Tel n'est pourtant pas l'avis de la Cour de justice qui, si elle confirme l'approche plus nuancée de l'imposition de la somme forfaitaire (17), témoigne de l'existence de plusieurs circonstances justifiant de l'imposition d'une somme forfaitaire. En premier lieu, elle souligne la répétition "de comportements infractionnels" dans un secteur spécifique de l'action communautaire et la persistance du manquement depuis le prononcé de l'arrêt (la Cour souligne, notamment, que les premières mesures conséquentes adoptées en mars 2007 n'ont été prises qu'une année après le délai d'expiration imparti dans l'avis motivé). En second lieu, elle relève que le défaut d'exécution d'arrêt de la Cour présente un degré particulier de gravité en ce qu'il ne permet pas de garantir des objectifs essentiels poursuivis par le législateur communautaire, le défaut d'exécution étant "de nature à porter préjudice à l'environnement et à mettre en danger la santé de l'homme dont la préservation fait partie des objectifs mêmes de la politique communautaire dans le domaine de l'environnement" (point 77).

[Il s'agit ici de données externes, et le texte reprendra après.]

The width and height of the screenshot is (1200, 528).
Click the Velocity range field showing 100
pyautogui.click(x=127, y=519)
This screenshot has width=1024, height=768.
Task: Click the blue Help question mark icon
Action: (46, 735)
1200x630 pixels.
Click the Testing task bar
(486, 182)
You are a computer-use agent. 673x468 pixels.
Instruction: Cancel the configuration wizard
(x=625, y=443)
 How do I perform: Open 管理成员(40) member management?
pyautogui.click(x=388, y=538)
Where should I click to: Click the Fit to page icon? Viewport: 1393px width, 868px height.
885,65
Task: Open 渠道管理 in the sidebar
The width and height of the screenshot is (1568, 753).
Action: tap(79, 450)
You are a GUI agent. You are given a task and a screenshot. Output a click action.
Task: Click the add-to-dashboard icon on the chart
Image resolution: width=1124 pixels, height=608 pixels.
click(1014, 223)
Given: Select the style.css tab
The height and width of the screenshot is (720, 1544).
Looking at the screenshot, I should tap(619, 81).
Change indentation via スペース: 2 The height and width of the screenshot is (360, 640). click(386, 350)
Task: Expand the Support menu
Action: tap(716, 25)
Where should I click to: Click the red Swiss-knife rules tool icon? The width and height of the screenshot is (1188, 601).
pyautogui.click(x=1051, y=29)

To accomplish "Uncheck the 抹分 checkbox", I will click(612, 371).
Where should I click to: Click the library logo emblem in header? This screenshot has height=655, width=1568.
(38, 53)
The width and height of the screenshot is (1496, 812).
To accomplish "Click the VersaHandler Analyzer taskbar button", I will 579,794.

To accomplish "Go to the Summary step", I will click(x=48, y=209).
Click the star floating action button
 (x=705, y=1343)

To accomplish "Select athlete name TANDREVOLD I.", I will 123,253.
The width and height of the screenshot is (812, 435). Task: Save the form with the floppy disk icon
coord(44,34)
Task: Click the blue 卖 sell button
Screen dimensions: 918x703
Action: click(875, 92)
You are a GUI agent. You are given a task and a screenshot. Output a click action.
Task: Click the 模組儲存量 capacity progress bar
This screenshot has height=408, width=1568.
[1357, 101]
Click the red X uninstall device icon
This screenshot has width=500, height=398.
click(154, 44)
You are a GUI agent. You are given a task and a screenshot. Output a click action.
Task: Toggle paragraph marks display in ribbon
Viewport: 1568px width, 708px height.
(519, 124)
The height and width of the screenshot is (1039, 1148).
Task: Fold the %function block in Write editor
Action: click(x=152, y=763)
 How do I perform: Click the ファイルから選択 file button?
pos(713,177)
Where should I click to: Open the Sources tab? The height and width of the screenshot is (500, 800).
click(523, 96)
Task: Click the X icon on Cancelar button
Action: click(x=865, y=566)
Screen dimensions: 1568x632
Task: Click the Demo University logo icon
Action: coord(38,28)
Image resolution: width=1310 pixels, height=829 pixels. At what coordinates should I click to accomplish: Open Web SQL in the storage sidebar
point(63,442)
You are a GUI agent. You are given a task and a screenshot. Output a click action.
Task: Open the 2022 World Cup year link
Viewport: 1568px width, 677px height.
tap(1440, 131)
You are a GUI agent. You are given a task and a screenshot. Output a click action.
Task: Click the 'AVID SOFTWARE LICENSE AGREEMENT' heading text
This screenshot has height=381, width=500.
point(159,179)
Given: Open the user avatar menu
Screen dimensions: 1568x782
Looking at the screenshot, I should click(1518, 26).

Finalement, la Cour a, également, tenu compte du fait que, en dépit de l'absence de toutes mesures "conséquentes", les autorités françaises n'ont pas manqué à leur obligation de coopération loyale, ni adopté de mesures délibérément dilatoires. A cet égard, la Cour considère, notamment, que, malgré leur caractère tardif, les mesures d'exécution de mars 2007 ont assuré une transposition tout à fait conséquente de la Directive, seules trois dispositions de cette dernière étant demeurées, selon la Commission, imparfaitement transposées jusqu'à la date du 27 juin 2008. Ceci a conduit la Cour à faire preuve d'une certaine mansuétude à l'égard de la France en ne la condamnant qu'à 10 millions d'euros, la somme forfaitaire minimale, en faisant ainsi une juste appréciation des circonstances de l'espèce. Il y a là, au final, un dépassement remarquable de l'approche systématique de la Commission par une appréciation autonome de la Cour de justice qui, si elle apporte des nuances dans la fixation des sanctions pécuniaires affectant les Etats membres, n'en constitue pas moins une réaffirmation de la sévérité accrue des autorités communautaires pour faire respecter le droit communautaire.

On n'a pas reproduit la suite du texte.